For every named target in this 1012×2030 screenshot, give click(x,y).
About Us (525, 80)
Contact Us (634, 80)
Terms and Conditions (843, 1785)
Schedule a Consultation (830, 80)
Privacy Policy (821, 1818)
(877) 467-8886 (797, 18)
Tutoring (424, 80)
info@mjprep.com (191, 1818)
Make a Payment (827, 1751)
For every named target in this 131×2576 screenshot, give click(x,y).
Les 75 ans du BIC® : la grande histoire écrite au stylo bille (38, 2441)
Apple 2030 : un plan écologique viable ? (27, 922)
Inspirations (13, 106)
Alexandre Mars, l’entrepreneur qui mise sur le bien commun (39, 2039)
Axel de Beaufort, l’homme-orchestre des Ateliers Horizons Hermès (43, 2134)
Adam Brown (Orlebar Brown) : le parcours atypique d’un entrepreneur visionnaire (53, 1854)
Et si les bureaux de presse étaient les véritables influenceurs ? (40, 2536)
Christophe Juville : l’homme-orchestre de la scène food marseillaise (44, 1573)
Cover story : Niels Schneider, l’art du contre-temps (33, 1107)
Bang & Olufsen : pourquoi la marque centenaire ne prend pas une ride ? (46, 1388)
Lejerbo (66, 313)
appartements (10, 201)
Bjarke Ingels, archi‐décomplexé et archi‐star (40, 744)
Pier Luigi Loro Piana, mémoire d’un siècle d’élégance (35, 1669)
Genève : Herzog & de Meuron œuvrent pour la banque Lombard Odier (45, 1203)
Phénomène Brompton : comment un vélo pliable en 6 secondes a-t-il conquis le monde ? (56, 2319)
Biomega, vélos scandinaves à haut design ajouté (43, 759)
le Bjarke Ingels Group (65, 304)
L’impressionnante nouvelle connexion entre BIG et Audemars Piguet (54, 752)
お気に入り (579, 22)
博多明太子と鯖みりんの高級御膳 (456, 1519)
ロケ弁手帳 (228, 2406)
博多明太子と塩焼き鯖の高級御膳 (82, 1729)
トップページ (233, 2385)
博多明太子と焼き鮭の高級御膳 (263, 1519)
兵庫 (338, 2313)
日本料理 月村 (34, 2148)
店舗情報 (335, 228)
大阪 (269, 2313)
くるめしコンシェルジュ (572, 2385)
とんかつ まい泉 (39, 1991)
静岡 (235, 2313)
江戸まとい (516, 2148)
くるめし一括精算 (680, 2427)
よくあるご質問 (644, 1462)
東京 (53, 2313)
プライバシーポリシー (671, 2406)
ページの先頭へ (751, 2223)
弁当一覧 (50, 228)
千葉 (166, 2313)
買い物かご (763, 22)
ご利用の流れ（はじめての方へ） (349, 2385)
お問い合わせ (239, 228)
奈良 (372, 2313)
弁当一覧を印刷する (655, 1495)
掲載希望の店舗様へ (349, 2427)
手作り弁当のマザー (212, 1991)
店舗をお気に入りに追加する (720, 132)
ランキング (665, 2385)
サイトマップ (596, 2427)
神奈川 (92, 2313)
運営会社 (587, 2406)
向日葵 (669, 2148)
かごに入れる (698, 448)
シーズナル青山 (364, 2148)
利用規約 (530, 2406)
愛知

→ WHAT TO WORK ON
Count the lines of the listing above that contain the string "homme", with uppercase and lowercase treated as different, and reply with that number only.

→ WRITTEN REPLY
2